-- EXERCISE DESCRIPTION --
Copy out only the span from the line with "ইপেপার (112, 2351)" to the end of the data, both ends kept, word for word.

Pixel coordinate grounding data:

>>>

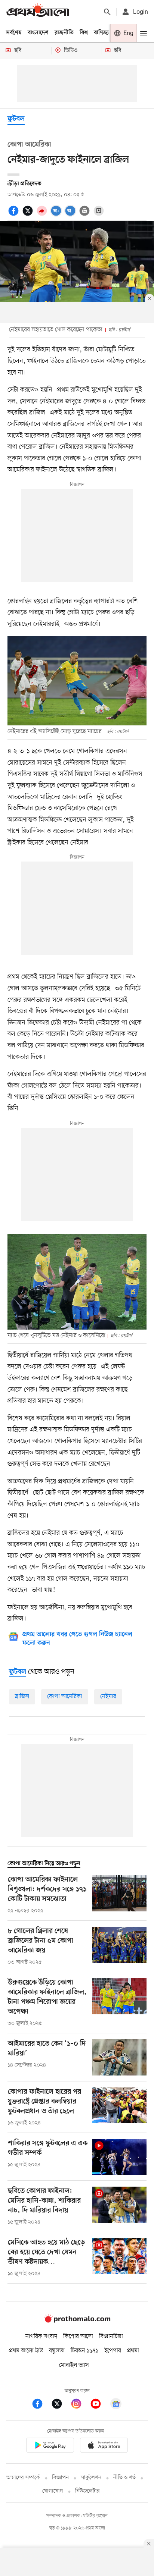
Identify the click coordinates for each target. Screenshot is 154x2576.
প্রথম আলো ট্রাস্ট (26, 2351)
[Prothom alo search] (107, 11)
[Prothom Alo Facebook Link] (41, 2405)
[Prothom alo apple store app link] (104, 2446)
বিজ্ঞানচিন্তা (111, 2336)
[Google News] (116, 2405)
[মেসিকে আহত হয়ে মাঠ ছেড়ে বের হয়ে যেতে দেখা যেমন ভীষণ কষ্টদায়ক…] (119, 2258)
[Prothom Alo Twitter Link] (60, 2405)
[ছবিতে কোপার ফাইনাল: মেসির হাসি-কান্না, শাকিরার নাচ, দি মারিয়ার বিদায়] (119, 2206)
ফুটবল (16, 119)
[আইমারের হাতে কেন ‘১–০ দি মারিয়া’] (119, 2057)
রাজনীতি (64, 32)
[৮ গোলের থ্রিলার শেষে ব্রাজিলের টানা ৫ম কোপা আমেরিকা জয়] (119, 1946)
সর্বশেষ (14, 32)
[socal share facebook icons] (14, 214)
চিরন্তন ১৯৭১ (84, 2351)
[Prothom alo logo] (77, 2321)
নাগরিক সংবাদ (41, 2336)
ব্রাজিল (22, 1696)
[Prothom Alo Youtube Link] (99, 2405)
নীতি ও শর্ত (124, 2477)
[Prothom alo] (38, 12)
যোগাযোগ (52, 2491)
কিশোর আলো (78, 2336)
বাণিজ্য (101, 32)
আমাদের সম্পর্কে (23, 2477)
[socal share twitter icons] (29, 214)
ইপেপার (112, 2351)
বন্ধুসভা (57, 2351)
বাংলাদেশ (38, 32)
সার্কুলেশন (91, 2477)
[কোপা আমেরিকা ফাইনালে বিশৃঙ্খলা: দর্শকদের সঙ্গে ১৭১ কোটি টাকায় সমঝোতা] (119, 1895)
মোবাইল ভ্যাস (74, 2365)
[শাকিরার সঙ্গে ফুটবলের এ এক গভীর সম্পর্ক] (119, 2157)
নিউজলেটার (87, 2491)
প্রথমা (133, 2351)
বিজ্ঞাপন (60, 2477)
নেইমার (108, 1696)
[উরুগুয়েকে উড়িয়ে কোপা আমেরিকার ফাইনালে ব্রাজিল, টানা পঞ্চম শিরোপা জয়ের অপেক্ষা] (119, 2002)
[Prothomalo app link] (50, 2446)
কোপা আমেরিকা (64, 1696)
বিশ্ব (84, 32)
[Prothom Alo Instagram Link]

<<<

-- YOUR RESPONSE --
ইপেপার (112, 2351)
বন্ধুসভা (57, 2351)
বাংলাদেশ (38, 32)
সার্কুলেশন (91, 2477)
[কোপা আমেরিকা ফাইনালে বিশৃঙ্খলা: দর্শকদের সঙ্গে ১৭১ কোটি টাকায় সমঝোতা] (119, 1895)
মোবাইল ভ্যাস (74, 2365)
[শাকিরার সঙ্গে ফুটবলের এ এক গভীর সম্পর্ক] (119, 2157)
নিউজলেটার (87, 2491)
প্রথমা (133, 2351)
বিজ্ঞাপন (60, 2477)
নেইমার (108, 1696)
[উরুগুয়েকে উড়িয়ে কোপা আমেরিকার ফাইনালে ব্রাজিল, টানা পঞ্চম শিরোপা জয়ের অপেক্ষা] (119, 2002)
[Prothomalo app link] (50, 2446)
কোপা আমেরিকা (64, 1696)
বিশ্ব (84, 32)
[Prothom Alo Instagram Link]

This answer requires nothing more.